Saw your double bed in two, 1998
Mattress, wood, doona, pillows, hand-made macrame hangers, video projector, VHS player, video projection.
Full title:
Saw your double bed in two, lengthwise. Fix it to the wall, high up, end to end. Sleep with your lover, toes touching in the night.
The video is a silent, looped VHS transfer of a super8 film shot from my backyard in south Newtown (Sydney), showing aeroplanes coming in to land.
The technology (projector, VHS player) are explicitly incorporated into the display with hand-made macrame rope hangers.
The bed was my own. I was prompted to split it in two after exhibiting in the exhibition Pillow Talk (1997) at South Gallery, curated by Chris Fortescue and Simon Barney.

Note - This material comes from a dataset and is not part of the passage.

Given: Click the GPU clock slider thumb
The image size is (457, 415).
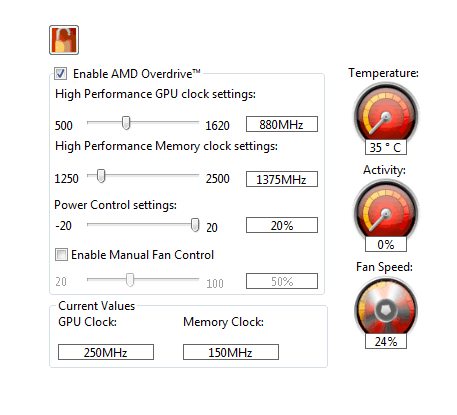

Saw your double bed in two was first exhibited at 151 Regent St Gallery, Sydney in an exhibition presented in collaboration with Paul Gifford called Absenteeism: Bath Tub Ring. The directors of 151 Regent St Gallery were Bec Neill and Rohan Stanley.
The installation was later shown as part of Technics, curated by Estelle Barrett, at Craftwest Gallery, Perth Festival, 1998. Also exhibiting in Technics were Barbara Bolt and Helen Britton. See exhibition catalogue here, PDF 9MB.
Saw your double bed in two was presented as part of Space YZ at Campbelltown Arts Centre in 2021. This exhibition, curated by Daniel Mudie Cunningham, brought together artists who had studied at University of Western Sydney. A web publication is here, with a page about Ihlein’s project here.
In the exhibition catalogue for Technics, I included the following four poems, in lieu of an artist statement:
1. I went to do the grocery shopping. I took the blue vinyl shopping cart, like the one my nana used to have, with me. I filled it with all heavy things: pumpkin, potatoes, pineapple, and a big tub of yoghourt. The cart made it easier to bring all this heavy stuff home from the fruit market. Halfway home I discovered a book shop I had never seen before, but which was closing down soon. On the corner, at the traffic lights, two men were posting something into one of those charity clothing bins. They were having some difficulties. Both men had beards. One was dark, the other ginger. I smiled at them as I wheeled my blue cart full of fruit across the road: each of the bearded men carried in his arms, curled up in his strong hands, a white rabbit.
2. Take a four-litre-tin of neutral white paint, a roller and tray, some spackle, a trowel (small). Remove any signs that you ever inhabited your room. (Also available: vacuum cleaner).
3. There were particularly beautiful skies that summer, and he spent more time looking at them than at his sweaty boots slapping the pavement. Either way, he couldn't have seen his boots - he remembered that he was always carrying boxes, fruit boxes full of things he was shifting from one house to another and it was always threatening to thunderstorm. The pollution was bad in the heat. It was a good time to look at skies.
4. It's a constant clearing of everything to one side before I can even sit down and look at you. So much distraction. It takes seven or eight or nine ripe oranges with the pithy peel sliced neatly off in tangents, then cut into chunks small enough to feed into the kidney shaped opening in the electric juicer to make enough for each of us to have just one small glass.